BEGIN

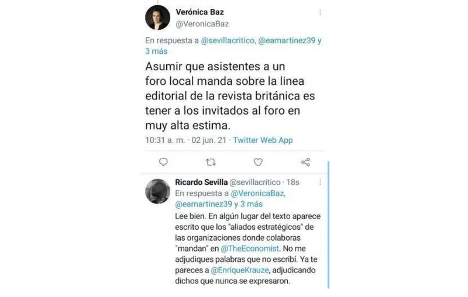This screenshot has width=468, height=297.
Task: Click the reply speech bubble icon
Action: click(163, 162)
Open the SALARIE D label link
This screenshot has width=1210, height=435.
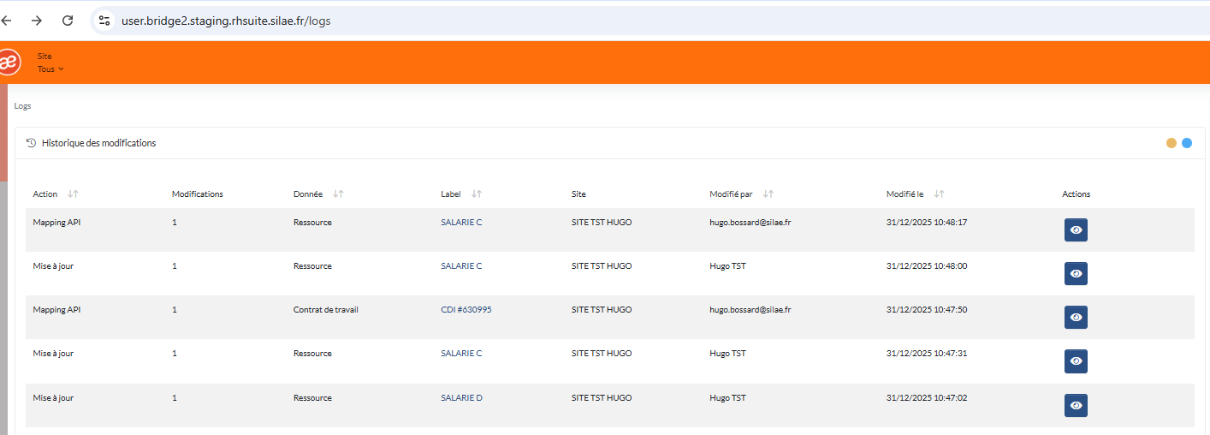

END

## What needs to be done
From the line that contains "Open the SALARIE D label link" to the final line of the entries, reproduce every line exactly, both ends included. Leave out all pictures.

## Output below
Open the SALARIE D label link
This screenshot has width=1210, height=435.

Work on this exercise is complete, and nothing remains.